Monday, July 21, 2008

The Leaving and the Left

When I left she cried.  It was gray day.  Slushy snow was on the ground and whirling clouds variously flocculate and drift, vaporously relaying their ambiguous messages overhead.  She weaved her rickety VW through dawdling traffic into town, across the overpass and to the bus station.

            "I've never been to this part of the city before," she said, and I looked at her.  Diamond earrings, jazzy red shirt and designer handbag.  Of course she hadn't.  We parked in a narrow space around back and waited a tense second before either of us said anything.

            "Guess I'll make sure its on time," I said.

            "I'll go with you," she offered, making sure to lock the door behind her twice. 

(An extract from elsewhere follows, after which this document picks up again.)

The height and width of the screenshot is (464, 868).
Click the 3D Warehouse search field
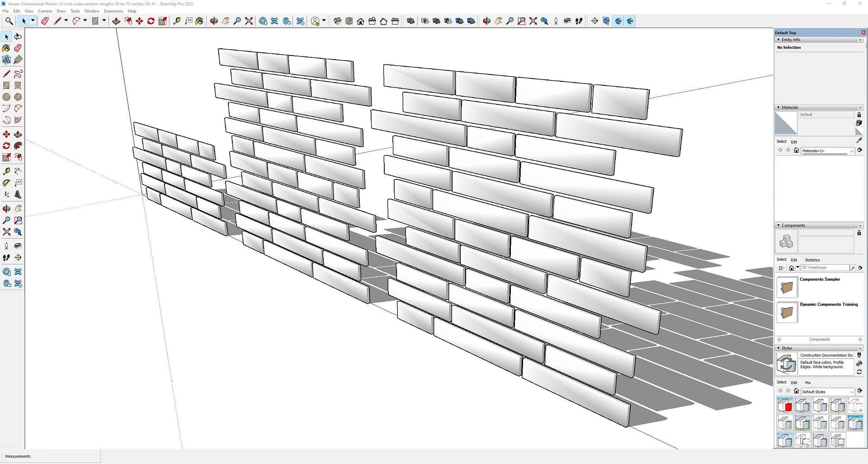(x=825, y=268)
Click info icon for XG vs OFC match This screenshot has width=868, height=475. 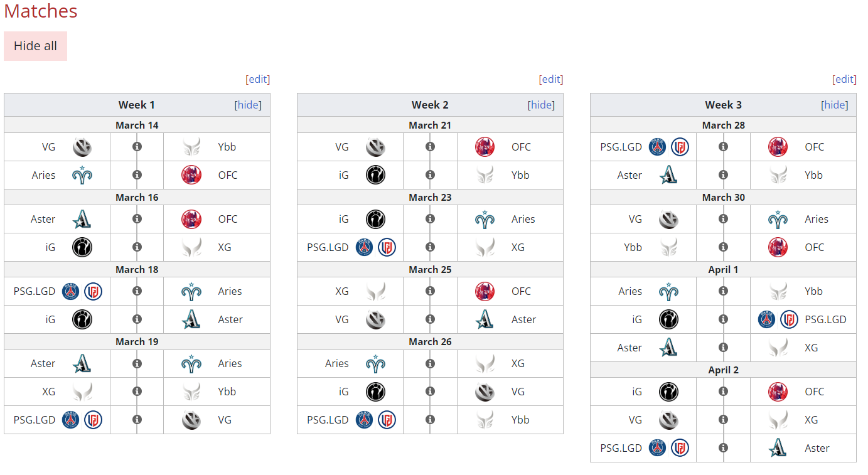(430, 291)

Everything seems simple until you think about it.


I wish I could take some virtuous delight in reporting on those who I've left. Sadly, they were all good people. Maybe they weren't. Can't remember any ruinous souls left strewn along the path. The blessing of memory is its selectivity. Dark spots are filled in like vacuous holes with the bright glow of warmer recollections. I remember leaving because reason won out on emotion. I remember leaving my heart behind. I remember being left.


When you stop moving you die.


Funny to think of exes. The very word, X, when spoken sounds like some strangely tallied scantron scorecard, the record sheet of how you've passed the relationship tests of life. "I'm still friends with all my exes," one reports solicitously. The
ghosts of the past, our X's. X's crossed in bed. X's crossed via mass email status update. X's stretching back in a line of fading regret, from the familiar permanence of the present to the emptiness and echoes of the evanescent past.


I remember being left, when everything felt so right.  I remember a day in the park on grass tall and green and glossy and we lie on our sides and I stared up at the latticework of tree branches until they kissed the dark blue matt of penumbral sky where a storm was sounding its thunderous chords to signal impending dramatic entrance.  "I'll walk into the sky," I said dreamily and she sighed.  A gawky teenage boy polishing off the firmament of his imagination with a goddess at his wing.

            "I can't do this," she said, and miraculously everything within me suddenly shrank until I was terrifyingly small and the world was enormous.  Unfamiliar and abstract.  Blades of grass towering over a massive, jagged and alien landscape.  Ants were ferocious monsters in a dreadful convalescence of ferocious monsters.  I cried.  I remember I cried.  And everything around me seemed it had all along been in disguise, violently falling into unrecognizable pieces in a puzzle on the floor that itself reassembled into other figures, other puzzles.


The clouds move in aqueous silence as tiny flecks of snow start their slow descent over everything and I heft my bag from the trunk and board the bus. Springboard. I'll make it there by dark, I think, when she calls. On a phone, in her car, just outside the parked and revving bus in the parking lot.
            "I just wanted to say," she says, and starts to cry.
"It's okay," I console. Mercy. 

You never cried. Every time I left you, to think, and there were never tears. Maybe it was always assumed that I would be coming back. And even in exile, I always did.

All those commas that made up our otherwise levitant sentence, when for all others I wriggle away leaving only the skidsmear of a question mark. I wish I could take delight in so many questions, but to say I do would be a lie.


They who would believe anything, even lies they believe.


Another ex. Another mark on the page of time.
Would you that I were now another one ledgered onto yours? Me who keeps moving. Me who keeps coming back. Traveling the world far and wide, sending postcards signed with an X to all those young friends now old and established into their fringes of the firmament. Me of the murkiest sexual compulsions, searching sad nights for a fix, the gas tank running low and the miles and miles of city ceaseless streaming passed, probing the unrecognizable lights for some grand statement, some grand conclusion, something wild and grand and free. You?